ПОСТАНОВКА ЗАДАЧИ 1: Какой отъехавший в Москву князь, согласно отрывку о русско-литовских отношениях начала XVI века, получил от великого князя Александра замечание, что тот не видал его третий год?

Ученые пытались объяснять эти явления недальновидностью православной знати Великого княжества Литовского, ее изменой русским национальным (или конфессиональным) интересам. Но, думается, участники событий начала XVI века были способны вполне адекватно оценить свои интересы, и задача историка состоит в том, чтобы их понять, а не в том, чтобы спустя несколько столетий раздавать запоздалые советы героям своих исследований. Возвращаясь к русско-литовским отношениям начала XVI в., следует отдавать себе отчет в том, что русское население за многие десятилетия пребывания под властью литовских князей успело сжиться с их властью, и присоединение их земель к Русскому государству представляло собой весьма сложную задачу, над решением которой пришлось побиться и Василию III. Интересно, что при этом хорошую службу ему сослужил Михаил Глинский. Но об этом ниже.
Чем же объясняются головокружительные успехи Ивана III в борьбе с Великим княжеством Литовским и относительно скромные достижения его сына на этом поприще? Чтобы объяснить их, мало сослаться на конфессиональный фактор. Иногда дело объясняют прагматическими соображениями – стремлением русской знати Великого княжества Литовского во что бы то ни стало участвовать в «большой политике», решении общегосударственных вопросов. Но вот великий князь Александр, отвечая на претензии отъехавшего в Москву князя С. И. Бельского, замечал, что не видал его третий год… А ведь речь идет о князе, обладавшем огромными ресурсами. В источниках сохранились красочные описания войск таких князей, известно и кое-что об их дворах. Вряд ли такой князь не мог себе позволить поездку в Вильну к господарю. Очевидно, дело было в другом: их интересы были сосредоточены в их собственных княжествах, и пока политика государственного центра их устраивала, они верой и правдой служили господарю. В последние же десятилетия XV в., по-видимому, Казимир и Александр начали стремиться к пересмотру традиционных отношений с князьями порубежных земель: перестали заключать с ними договоры, на которых раньше строились эти взаимоотношения. Неудивительно, что в такой ситуации князья, привыкшие к высокой степени самостоятельности и никогда не выпускавшие из виду Москвы, сочли за лучшее перейти к ее правителю. Так обстояло дело при Иване III. Василию же пришлось иметь дело не столько с князьями (наиболее самостоятельные из них уже отъехали в Москву со своими владениями), сколько с городами, которые были гораздо теснее связаны с виленским двором, больше от него зависели и были готовы всячески отстаивать сохранение традиционных связей. Мятеж Михаила Глинского был не закономерностью, а результатом стечения обстоятельств, и потому потерпел поражение.

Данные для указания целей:
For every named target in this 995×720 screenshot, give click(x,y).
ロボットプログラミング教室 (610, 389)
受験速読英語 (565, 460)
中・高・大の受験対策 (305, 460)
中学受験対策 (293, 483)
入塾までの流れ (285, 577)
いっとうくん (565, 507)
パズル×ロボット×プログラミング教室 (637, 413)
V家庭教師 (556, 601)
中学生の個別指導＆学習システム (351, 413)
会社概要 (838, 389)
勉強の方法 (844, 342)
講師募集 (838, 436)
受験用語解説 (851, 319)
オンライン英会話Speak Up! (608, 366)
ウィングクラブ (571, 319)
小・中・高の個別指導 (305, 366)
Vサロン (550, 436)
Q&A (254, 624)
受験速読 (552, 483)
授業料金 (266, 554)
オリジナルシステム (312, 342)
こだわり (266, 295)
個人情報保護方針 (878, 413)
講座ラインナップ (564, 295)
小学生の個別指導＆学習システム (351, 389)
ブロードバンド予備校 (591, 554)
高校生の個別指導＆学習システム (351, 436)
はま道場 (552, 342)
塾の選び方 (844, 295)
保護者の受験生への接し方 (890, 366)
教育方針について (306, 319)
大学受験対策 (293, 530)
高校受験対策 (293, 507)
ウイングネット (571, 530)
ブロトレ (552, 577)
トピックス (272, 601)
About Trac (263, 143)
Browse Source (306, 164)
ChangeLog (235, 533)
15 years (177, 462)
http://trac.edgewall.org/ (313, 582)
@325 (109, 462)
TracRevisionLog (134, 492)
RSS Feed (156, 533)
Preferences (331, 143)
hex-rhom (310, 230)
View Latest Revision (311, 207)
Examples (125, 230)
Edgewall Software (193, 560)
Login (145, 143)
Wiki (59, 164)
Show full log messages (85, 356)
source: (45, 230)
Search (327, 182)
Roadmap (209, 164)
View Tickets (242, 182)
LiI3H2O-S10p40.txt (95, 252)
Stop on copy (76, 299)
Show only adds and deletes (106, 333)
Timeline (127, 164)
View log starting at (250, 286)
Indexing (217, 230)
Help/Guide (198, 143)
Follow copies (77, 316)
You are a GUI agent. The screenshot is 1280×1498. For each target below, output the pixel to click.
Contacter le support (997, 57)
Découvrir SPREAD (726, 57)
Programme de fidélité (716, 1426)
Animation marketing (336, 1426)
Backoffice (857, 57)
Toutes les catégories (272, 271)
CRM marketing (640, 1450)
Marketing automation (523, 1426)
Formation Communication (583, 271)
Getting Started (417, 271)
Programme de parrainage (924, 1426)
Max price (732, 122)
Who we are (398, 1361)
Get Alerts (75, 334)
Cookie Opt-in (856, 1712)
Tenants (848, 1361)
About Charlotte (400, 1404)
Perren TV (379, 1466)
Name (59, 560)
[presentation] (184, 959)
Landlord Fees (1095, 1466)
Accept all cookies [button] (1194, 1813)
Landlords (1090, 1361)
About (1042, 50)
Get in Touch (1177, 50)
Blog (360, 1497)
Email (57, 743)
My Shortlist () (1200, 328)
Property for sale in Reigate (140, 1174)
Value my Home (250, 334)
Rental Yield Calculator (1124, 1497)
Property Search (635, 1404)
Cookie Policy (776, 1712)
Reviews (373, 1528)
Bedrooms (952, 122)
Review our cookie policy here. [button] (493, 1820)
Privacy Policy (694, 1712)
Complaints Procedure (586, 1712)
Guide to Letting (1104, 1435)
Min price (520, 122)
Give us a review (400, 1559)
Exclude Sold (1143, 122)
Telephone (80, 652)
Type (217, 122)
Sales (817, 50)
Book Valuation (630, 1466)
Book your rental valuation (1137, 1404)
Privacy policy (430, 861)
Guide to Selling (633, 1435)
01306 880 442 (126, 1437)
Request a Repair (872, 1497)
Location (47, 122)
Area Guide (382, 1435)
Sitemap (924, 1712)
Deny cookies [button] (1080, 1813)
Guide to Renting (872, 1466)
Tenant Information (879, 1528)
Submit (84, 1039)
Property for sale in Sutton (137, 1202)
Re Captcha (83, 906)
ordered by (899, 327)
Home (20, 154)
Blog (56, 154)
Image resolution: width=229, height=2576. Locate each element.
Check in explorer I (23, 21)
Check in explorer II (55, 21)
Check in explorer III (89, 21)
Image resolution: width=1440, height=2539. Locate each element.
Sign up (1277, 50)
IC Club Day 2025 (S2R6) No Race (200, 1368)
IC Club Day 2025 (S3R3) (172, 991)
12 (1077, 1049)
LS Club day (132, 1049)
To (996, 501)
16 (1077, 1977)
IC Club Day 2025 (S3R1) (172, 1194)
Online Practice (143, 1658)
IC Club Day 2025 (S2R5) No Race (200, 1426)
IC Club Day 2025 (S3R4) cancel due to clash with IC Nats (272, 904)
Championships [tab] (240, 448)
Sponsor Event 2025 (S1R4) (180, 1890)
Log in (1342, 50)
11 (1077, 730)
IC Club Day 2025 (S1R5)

ПОСТАНОВКА ЗАДАЧИ 2: Обновите фрагмент листинга от строки с «Sponsor Event 2025 (S1R4) (180, 1890)» до конца листинга включительно, заменив «Log in» на «Sign in» и оставив все прочее нетронутым. Приведите только эти строки.

ПРАВИЛЬНЫЙ ОТВЕТ 1: Князь С. И. Бельский.

ПРАВИЛЬНЫЙ ОТВЕТ 2:
Sponsor Event 2025 (S1R4) (180, 1890)
Sign in (1342, 50)
11 (1077, 730)
IC Club Day 2025 (S1R5)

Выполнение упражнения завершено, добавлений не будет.